:: WORK INSTRUCTION ::
Pick out every line in the data below that holds "gear".

[Dataset entries]
*** Begin section ***

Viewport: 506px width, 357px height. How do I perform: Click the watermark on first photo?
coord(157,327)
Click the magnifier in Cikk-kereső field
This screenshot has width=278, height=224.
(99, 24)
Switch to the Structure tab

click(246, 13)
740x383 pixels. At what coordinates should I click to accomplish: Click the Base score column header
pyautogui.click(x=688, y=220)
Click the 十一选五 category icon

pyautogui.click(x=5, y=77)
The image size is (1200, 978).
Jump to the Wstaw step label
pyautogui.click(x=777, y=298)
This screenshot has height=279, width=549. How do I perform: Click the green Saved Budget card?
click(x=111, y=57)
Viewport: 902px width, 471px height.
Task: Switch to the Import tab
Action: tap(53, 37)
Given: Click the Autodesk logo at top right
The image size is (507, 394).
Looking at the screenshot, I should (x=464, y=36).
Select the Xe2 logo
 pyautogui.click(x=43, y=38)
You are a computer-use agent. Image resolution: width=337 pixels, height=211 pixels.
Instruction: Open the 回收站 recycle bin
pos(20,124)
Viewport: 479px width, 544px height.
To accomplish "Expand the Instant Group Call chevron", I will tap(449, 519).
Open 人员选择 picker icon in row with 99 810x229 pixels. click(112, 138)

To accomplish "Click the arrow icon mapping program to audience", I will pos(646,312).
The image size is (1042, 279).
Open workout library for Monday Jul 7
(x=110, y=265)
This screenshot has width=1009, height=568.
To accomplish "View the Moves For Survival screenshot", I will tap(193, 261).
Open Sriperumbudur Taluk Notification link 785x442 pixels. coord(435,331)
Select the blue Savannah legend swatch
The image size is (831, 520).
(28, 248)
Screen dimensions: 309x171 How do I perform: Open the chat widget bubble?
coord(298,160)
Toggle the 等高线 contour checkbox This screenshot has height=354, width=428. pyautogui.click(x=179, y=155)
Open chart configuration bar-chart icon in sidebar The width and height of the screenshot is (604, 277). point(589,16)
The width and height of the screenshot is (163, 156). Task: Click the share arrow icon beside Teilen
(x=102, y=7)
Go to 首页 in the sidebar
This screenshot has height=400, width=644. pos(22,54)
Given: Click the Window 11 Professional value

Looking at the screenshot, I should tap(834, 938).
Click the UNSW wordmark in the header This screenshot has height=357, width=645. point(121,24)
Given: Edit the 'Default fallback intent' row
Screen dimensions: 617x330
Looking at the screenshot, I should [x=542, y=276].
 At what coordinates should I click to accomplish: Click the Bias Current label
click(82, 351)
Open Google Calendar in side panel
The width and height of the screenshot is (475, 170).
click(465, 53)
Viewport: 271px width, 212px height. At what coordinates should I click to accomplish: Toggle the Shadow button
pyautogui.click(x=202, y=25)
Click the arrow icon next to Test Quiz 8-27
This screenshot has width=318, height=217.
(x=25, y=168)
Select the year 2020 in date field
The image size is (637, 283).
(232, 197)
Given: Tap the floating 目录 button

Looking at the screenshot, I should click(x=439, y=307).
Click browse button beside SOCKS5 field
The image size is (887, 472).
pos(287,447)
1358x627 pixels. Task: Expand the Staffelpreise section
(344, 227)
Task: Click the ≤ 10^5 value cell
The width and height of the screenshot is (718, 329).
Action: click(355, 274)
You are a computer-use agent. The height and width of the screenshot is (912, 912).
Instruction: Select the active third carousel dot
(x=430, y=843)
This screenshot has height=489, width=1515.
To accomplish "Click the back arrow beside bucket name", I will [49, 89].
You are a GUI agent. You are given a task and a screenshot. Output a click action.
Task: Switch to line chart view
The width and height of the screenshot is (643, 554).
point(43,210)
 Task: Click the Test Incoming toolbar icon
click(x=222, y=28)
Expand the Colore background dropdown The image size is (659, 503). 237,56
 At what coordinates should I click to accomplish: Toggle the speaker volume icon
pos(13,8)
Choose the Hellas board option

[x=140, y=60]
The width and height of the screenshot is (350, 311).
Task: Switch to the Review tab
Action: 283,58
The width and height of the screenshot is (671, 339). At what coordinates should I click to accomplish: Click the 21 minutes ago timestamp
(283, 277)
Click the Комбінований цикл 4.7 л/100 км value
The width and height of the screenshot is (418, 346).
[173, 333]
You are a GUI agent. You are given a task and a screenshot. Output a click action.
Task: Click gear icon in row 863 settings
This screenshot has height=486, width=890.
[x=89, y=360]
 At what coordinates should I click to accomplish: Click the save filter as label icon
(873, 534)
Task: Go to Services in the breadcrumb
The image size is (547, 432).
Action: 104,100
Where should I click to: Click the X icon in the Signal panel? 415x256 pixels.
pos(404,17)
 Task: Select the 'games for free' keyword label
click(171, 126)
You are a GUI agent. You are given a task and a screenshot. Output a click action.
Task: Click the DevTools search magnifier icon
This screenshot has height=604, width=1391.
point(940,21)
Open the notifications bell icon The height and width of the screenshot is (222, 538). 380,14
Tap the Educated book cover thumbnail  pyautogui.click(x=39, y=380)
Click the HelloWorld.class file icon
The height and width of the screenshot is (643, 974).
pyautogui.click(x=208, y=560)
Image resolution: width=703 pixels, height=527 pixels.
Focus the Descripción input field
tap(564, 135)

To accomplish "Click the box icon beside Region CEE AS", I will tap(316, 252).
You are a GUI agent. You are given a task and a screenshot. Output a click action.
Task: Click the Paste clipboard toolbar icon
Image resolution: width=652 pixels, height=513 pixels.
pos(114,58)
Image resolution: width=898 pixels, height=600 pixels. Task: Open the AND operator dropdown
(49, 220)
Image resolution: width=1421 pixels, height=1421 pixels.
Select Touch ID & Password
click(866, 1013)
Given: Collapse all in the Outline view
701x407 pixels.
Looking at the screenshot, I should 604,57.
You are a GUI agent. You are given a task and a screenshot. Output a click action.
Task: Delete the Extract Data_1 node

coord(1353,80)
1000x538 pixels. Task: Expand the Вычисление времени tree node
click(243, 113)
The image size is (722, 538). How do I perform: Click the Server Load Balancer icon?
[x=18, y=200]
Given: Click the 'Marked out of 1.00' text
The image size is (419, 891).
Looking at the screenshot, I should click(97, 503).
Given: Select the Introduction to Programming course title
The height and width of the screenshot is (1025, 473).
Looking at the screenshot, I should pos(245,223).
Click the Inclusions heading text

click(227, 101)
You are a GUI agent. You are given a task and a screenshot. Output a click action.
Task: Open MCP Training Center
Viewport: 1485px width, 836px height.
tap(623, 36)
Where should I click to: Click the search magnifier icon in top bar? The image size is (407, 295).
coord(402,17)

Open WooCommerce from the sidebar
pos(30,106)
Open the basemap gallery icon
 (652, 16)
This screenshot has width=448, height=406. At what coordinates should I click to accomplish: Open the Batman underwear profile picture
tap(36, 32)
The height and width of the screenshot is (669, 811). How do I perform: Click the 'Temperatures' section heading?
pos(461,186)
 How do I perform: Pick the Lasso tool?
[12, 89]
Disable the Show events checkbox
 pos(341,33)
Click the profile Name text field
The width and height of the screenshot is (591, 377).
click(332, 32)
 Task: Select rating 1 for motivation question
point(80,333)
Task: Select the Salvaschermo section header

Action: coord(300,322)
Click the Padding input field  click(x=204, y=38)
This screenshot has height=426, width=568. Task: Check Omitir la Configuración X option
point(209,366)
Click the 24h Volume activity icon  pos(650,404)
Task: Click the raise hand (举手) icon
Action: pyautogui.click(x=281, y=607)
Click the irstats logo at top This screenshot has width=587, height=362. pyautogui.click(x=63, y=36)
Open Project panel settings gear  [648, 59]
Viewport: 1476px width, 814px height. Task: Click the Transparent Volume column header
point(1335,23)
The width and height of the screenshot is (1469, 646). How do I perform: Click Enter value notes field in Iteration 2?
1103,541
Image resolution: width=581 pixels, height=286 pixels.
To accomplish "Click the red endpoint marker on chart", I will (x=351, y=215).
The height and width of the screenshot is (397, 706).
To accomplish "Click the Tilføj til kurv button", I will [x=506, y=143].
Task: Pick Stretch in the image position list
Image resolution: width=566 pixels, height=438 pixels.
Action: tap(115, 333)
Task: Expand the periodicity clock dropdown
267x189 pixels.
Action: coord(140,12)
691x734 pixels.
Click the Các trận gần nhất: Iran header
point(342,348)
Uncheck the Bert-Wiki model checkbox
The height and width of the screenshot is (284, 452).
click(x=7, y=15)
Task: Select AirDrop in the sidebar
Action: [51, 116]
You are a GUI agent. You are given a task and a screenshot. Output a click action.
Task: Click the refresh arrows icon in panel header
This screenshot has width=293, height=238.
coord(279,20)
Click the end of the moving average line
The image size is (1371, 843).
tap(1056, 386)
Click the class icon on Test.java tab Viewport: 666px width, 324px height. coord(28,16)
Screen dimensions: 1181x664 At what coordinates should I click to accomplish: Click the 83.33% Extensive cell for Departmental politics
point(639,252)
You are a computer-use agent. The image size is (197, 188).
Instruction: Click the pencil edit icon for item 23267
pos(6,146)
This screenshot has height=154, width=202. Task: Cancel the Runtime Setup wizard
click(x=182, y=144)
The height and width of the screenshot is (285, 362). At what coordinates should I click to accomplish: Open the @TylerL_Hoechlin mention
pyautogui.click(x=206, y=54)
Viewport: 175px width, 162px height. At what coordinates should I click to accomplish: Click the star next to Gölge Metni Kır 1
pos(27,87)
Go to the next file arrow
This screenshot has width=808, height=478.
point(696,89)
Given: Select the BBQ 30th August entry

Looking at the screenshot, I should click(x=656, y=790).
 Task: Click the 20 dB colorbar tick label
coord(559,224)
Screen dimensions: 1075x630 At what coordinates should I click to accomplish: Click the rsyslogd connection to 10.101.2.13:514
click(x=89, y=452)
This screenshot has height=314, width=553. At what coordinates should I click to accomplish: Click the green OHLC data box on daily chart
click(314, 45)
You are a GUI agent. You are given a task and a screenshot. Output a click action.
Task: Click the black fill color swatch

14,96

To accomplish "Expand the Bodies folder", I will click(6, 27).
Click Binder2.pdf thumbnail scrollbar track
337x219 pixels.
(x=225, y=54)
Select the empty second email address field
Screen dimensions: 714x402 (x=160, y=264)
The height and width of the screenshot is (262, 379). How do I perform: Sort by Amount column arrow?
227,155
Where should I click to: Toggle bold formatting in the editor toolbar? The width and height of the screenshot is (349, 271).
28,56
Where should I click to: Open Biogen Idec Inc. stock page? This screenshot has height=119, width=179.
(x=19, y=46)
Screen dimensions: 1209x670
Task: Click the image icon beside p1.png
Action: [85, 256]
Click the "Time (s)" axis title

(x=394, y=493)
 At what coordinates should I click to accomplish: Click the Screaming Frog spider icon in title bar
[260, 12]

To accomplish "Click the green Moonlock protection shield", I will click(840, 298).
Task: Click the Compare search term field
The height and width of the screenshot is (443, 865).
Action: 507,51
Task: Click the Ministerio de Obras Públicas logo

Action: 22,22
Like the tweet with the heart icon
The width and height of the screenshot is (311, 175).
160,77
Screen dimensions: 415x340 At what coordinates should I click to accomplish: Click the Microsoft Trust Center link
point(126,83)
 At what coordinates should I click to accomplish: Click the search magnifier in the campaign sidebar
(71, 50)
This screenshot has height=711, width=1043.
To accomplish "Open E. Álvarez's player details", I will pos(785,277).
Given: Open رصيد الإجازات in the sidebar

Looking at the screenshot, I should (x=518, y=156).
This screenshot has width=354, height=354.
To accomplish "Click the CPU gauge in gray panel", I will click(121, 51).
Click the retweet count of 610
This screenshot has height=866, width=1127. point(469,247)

*** End section ***

:: OUTPUT OF THE TASK ::
Task: Click gear icon in row 863 settings
Open Project panel settings gear  [648, 59]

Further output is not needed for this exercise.